> [TESTO DELLA PAGINA]
•••••
In queste condizioni, in una società cioè dove dominano l’edonismo, l’egocentrismo, l’individualismo, l’idea che si ha dei figli è profondamente cambiata: mentre un tempo essi erano considerati una ricchezza per una famiglia, oggi li si vede come un fastidio, un fardello inutile, un impiccio che impedisce ai genitori di fare le vacanze ai Caraibi o di poter uscire con gli amici e andarsi a divertire. Tirare su un figlio è impegnativo, si sa, ed è anche un sacrificio; ma oggi, come vediamo anche nella scuola e nel comportamento di tanti giovani, i sacrifici non li vuol fare più nessuno, ed è chiaro quindi che di questa mentalità il fenomeno della denatalità sia una fatale e inevitabile conseguenza. Una società che ha perduto i valori più autentici per seguire i falsi miti dei social e delle televisioni di oggi, i figli non li vuole, e non credo che provvedimenti di tipo economico possano risolvere alcunché, perché se è vero come è vero che quattro giovani donne su dieci affermano di non volere assolutamente diventare madri, non saranno gli incentivi o gli assegni familiari a far cambiare loro idea. Purtroppo la realtà è questa, avrà gravissime conseguenze sul nostro Paese, e mi consola solo il fatto che io non le vedrò perché non ci sarò più. Ma per adesso quel che vedo è un grande squallore, una diffusa immaturità di uomini e donne che, a trentacinque anni o più, dicono di non essere ancora pronti per fare i genitori. Aspettano forse i sessant’anni per farlo? Purtroppo a molti di loro, specialmente alle donne, accadrà di pentirsi del loro egoismo e probabilmente cambieranno idea; ma allora sarà troppo tardi, l’orologio biologico per loro non batterà più.
•••••
> [DATI FORNITI]
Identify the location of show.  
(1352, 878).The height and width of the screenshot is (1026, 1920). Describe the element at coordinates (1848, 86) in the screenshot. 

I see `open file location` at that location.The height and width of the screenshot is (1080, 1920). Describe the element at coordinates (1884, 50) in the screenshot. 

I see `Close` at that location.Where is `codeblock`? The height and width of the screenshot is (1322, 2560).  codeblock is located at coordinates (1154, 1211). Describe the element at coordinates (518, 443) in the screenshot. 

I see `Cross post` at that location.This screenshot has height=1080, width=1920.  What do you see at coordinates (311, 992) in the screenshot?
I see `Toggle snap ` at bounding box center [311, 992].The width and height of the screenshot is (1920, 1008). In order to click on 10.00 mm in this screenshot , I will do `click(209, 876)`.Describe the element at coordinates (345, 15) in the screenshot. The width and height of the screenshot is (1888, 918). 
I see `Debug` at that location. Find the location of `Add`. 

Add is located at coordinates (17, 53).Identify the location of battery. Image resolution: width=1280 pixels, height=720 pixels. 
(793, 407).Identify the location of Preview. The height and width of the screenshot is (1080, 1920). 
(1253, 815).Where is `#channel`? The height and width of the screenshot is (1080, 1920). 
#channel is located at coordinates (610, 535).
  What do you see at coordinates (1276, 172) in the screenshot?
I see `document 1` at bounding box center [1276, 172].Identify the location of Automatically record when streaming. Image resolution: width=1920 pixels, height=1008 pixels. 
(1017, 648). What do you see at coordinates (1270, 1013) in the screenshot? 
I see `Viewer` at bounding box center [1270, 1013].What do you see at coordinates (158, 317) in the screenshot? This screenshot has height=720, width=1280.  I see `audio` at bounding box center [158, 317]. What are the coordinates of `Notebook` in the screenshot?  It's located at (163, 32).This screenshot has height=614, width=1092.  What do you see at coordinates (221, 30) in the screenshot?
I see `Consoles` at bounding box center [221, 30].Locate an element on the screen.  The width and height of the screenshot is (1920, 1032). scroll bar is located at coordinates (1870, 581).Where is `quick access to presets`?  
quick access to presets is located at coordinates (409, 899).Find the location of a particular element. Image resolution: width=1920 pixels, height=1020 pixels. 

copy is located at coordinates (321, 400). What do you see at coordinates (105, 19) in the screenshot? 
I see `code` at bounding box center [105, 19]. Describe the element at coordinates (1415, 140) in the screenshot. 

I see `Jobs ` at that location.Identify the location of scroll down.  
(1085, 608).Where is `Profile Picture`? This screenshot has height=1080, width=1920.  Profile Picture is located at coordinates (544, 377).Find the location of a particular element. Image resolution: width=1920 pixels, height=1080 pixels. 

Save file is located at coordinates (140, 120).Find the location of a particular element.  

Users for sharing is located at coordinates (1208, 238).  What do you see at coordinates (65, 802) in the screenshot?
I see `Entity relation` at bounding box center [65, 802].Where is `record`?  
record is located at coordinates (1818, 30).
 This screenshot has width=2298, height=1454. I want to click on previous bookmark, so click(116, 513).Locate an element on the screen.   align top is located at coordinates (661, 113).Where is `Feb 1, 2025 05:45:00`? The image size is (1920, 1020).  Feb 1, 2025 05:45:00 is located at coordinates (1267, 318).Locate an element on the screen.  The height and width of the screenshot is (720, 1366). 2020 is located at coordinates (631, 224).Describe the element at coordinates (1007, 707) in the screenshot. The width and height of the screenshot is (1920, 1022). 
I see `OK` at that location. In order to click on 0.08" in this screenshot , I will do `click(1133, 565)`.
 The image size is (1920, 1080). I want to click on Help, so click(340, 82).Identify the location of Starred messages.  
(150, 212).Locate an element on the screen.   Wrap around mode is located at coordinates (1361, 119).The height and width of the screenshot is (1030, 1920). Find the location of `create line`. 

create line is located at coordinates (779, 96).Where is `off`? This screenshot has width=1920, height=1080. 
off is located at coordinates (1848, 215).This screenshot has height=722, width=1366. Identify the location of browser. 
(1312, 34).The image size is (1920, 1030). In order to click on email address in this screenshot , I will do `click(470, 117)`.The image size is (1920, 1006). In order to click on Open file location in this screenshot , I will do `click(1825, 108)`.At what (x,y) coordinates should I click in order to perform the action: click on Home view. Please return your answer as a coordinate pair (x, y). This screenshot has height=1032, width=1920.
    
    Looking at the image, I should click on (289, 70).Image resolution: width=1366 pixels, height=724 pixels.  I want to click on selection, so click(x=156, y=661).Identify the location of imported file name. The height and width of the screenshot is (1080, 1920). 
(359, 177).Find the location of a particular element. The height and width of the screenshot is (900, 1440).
•••••
> [DA FARE]
Rispondi alle domande seguenti sul testo sulla denatalità, indicando ogni risposta con la lettera corrispondente:
(a) Come erano considerati un tempo i figli per una famiglia?
(b) Quante giovani donne su dieci affermano di non voler assolutamente diventare madri?
(c) A quale età uomini e donne dicono di non essere ancora pronti per fare i genitori?

> [COMPITO SVOLTO]
(a) Un tempo i figli erano considerati una ricchezza per una famiglia.
(b) Quattro giovani donne su dieci affermano di non voler assolutamente diventare madri.
(c) Lo dicono a trentacinque anni o più.